I normally don’t cook breakfast since I have an inability to function before a more reasonable hour like 9 or 10 and after I’ve consumed an appropriate amount of coffee that hopefully someone else (you know who you are) has lovingly prepared for me.  If I’m eating breakfast, about 90% of the time, that means cheerios and milk.  Others in my family seem to desire more variety in the AM so occasionally when I am strong, I humor them.

Pancetta is from the same cut of pork that bacon is, but bacon is smoked in addition to being cured, thus leading to a slightly different flavor.  I’m sure it also comes down to personal preference, but I am very fond of the extremely thin cut slices of pancetta, whereas with bacon, I almost always choose the thick cuts.  To me, pancetta adds a crunch and depth to your flavor but doesn’t take over as the centerpiece of attention.  Bacon feels more like a main component, edging it’s way in to mask the flavors of other things entering your mouth at the same time.  Imagine a BLT, there I find the bacon to be like the replacement for turkey or other deli meats and the lettuce and tomato are garnishes and flavor enhancers.  On the flip side, if you made a PLT, it would be more like a lettuce and tomato show complemented by the pancetta.
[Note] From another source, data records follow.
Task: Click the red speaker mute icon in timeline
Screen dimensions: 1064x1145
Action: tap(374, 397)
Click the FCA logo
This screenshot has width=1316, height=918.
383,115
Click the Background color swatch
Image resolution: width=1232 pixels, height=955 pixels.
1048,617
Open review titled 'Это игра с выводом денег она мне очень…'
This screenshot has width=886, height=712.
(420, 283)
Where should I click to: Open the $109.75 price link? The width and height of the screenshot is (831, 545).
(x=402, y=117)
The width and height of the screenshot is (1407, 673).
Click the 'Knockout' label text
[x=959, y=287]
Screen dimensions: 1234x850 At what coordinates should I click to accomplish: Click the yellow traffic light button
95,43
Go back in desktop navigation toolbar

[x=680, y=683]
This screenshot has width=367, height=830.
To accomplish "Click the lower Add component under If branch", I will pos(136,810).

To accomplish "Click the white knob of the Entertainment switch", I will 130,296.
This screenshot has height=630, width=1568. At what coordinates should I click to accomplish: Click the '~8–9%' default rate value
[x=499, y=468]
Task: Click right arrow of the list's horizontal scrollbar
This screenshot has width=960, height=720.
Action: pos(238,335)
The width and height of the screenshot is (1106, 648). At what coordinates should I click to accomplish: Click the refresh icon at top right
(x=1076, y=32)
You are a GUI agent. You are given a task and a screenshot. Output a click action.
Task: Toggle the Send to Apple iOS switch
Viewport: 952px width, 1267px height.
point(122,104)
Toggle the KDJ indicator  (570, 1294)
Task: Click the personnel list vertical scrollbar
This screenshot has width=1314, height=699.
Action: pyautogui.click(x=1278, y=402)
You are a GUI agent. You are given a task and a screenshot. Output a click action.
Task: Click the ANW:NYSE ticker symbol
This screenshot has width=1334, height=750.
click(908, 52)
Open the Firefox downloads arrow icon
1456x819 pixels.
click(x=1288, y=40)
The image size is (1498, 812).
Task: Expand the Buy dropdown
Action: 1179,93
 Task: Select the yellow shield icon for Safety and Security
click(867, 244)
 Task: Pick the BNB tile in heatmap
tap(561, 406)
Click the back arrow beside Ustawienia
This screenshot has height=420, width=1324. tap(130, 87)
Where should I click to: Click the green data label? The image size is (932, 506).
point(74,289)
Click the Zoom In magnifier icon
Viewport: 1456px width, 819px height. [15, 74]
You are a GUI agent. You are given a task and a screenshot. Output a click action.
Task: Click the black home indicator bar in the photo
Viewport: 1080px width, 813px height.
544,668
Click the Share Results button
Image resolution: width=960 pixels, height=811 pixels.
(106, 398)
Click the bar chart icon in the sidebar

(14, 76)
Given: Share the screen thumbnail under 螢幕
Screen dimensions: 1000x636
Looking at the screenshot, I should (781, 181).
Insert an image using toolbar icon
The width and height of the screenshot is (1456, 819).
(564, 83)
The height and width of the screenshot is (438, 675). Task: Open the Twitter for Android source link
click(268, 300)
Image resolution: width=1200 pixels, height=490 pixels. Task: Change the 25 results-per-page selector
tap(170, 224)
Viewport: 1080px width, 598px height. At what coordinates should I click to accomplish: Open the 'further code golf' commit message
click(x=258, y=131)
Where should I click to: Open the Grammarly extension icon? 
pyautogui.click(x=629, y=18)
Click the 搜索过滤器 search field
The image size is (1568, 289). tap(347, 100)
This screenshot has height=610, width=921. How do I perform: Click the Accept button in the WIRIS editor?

Perhaps it makes me a food snob, but I am a big fan of pancetta.  And also of bacon.  Just at different times and in different places.  To forgo it would be like limiting myself to red onions for life and never allowing myself the yellows, the whites, the greens, the shallots and so on.

Breakfast Tacos

3 oz pancetta, diced

7 eggs, beaten

5 tortillas

1/4 of a white onion, diced

sprinkling of cheddar/jack cheese

kosher salt

fresh ground pepper

Hell on the Red Salsa

In a skillet, cook pancetta on medium heat until crispy, stirring to ensure even cooking.  Remove pancetta to a plate and reserve.  In the fat rendered from the pancetta, cook the onion, also on medium until soft.  In a non-stick skillet, combine the eggs with a large pinch of salt and 8 turns of pepper.  Cook on medium heat, scrambling with a spatula.  Warm tortillas wrapped in foil in a 250 degree oven for 10-15 minutes.  Top one tortilla with eggs, and a sprinkling of onions, pancetta, and cheese.  Serve with plenty of salsa for dipping.